Minga survived dialysis well, had a second round on Sunday night, and is feeling better than she has in a long time. She feels that God has sent her a way to live longer, and she wants to follow God’s invitation. Her earlier clarity that she didn’t want dialysis — a judgment formed when she was feeling rather well — has changed in the face of imminent death. Now she does want to live longer, and if that means dialysis, she is willing to accept treatment.
Her clarity will, I think, help her family focus. In our U.S. hospitals, discharge planning is done in conjunction with hospital staff. In Panama, at the public hospital, the responsibility rests with family. Lily and her aunt Ita have been to the relevant agency, the Seguro Social, which is located in another building in another part of the city, to see what support Minga can get. Whatever plan they come up with will have to be in place quickly, as once she is stable, Minga will be discharged to the care of her family.
That Minga has changed her mind about treatment as she was critically ill does not surprise me. I imagine that sometimes critical patients do, and sometimes they don’t. I recall a friend in Rochester who was dying of ALS. She’d made clear to her partner that she wanted to die at home. But in the last hours, when she couldn’t breathe, she signaled clearly that she wanted to be in the hospital with morphine to ease her fear. Off they went, and she died there a few hours later.
Minga’s family now has to go into high gear to plan for her care, as hemodialysis will need to be done every three days or peritoneal dialysis every day, and the clock started ticking with her first dialysis treatment.
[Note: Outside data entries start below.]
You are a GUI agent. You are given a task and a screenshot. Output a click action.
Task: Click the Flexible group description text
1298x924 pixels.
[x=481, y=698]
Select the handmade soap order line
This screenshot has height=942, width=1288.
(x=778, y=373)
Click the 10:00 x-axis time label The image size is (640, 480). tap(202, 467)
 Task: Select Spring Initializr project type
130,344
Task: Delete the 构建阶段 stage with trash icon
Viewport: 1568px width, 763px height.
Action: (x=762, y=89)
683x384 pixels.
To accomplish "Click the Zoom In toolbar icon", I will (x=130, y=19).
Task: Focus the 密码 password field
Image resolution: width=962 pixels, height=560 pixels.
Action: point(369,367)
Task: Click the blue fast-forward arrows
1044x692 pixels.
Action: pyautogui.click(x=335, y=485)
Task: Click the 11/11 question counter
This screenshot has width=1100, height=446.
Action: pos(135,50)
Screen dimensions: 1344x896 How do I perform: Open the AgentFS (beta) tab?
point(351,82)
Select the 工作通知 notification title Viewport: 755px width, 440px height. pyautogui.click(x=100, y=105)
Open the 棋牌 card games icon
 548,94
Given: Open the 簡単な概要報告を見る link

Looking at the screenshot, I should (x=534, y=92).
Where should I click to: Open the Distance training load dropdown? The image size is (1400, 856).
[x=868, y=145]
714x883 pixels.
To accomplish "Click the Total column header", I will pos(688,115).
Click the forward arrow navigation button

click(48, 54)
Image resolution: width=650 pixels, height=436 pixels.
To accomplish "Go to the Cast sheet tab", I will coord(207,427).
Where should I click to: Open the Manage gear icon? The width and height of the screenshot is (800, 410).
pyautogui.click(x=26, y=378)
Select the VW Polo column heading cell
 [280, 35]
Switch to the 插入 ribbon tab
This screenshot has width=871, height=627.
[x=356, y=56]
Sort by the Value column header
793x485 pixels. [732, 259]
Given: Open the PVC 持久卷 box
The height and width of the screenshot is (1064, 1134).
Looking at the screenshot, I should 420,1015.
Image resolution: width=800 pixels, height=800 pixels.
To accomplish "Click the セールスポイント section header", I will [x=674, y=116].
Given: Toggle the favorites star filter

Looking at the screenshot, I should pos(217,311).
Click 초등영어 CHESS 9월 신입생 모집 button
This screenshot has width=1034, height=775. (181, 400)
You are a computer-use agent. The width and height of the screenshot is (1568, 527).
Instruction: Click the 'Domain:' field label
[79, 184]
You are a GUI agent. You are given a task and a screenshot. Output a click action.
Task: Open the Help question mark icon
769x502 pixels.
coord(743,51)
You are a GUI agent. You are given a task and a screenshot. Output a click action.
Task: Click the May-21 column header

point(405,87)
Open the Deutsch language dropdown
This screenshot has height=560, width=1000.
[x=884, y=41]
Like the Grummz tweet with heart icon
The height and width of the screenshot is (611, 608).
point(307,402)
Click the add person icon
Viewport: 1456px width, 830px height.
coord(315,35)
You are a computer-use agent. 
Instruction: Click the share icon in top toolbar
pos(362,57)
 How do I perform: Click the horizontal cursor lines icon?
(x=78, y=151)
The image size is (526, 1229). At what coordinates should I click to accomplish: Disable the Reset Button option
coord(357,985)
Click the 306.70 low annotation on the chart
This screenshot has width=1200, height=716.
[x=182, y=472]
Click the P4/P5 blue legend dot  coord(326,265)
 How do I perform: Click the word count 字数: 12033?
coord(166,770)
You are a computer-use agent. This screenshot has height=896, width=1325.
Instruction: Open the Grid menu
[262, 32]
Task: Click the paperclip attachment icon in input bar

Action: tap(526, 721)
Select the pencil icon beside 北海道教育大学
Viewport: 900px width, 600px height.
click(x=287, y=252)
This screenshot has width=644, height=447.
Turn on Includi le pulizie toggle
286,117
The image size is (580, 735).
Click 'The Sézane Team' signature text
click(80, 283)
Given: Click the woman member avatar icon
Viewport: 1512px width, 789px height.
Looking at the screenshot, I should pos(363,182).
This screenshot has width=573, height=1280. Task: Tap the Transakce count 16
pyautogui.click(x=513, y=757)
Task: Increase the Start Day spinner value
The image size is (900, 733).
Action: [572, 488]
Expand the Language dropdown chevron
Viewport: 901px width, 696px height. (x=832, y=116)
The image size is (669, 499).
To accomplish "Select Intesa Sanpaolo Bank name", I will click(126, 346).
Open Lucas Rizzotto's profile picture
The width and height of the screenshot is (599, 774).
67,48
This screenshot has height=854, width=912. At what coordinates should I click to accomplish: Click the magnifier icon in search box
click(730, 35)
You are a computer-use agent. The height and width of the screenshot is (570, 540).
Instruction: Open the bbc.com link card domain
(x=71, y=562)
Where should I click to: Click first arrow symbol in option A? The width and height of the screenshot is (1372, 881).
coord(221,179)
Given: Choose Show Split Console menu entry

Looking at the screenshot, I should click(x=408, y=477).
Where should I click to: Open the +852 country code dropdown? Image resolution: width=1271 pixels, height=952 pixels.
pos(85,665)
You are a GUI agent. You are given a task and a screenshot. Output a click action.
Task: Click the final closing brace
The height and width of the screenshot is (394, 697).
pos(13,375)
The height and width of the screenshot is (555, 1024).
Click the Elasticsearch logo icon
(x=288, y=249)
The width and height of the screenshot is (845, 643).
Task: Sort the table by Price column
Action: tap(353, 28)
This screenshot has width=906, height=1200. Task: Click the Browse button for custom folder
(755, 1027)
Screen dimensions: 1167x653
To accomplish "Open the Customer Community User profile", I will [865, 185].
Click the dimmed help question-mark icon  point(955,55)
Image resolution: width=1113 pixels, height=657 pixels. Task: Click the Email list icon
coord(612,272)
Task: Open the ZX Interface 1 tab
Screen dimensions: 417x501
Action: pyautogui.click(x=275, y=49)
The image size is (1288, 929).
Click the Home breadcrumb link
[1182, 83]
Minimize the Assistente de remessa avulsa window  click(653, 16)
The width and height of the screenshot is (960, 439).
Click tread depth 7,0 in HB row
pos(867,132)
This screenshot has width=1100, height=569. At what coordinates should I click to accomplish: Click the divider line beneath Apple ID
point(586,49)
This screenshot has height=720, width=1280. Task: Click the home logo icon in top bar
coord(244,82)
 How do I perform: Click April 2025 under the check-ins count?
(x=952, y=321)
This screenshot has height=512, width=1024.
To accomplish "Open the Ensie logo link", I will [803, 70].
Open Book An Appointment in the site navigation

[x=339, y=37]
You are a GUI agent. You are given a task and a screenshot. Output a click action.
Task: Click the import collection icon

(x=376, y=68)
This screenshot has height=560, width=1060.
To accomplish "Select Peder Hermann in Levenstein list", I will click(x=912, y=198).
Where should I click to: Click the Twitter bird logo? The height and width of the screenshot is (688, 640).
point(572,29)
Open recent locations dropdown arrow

The path forward is neither easy nor clear. I’ll keep you up to date on how they are managing.
Thank you to all for your continued care and concern for this brave, strong, loving woman.
Lily sent this picture of Minga in the hospital, eating food brought in by her family. The hospital may not provide food, leaving it to family members to provide. I can’t quite figure out the hat — it’s the height of rainy season, which likely means 95 degree temps and humidity approaching 100%. I suspect Minga doesn’t want her hair to look bad, with no chance to attend to it since her ordeal. Or, she may be having chills. Son Matt did a Google search, and chills are common after dialysis.
The gauze you see on her neck is covering the port — Lily called it a catheter — through which dialysis was administered.
She looks amazingly well, given how sick she was only a few days ago.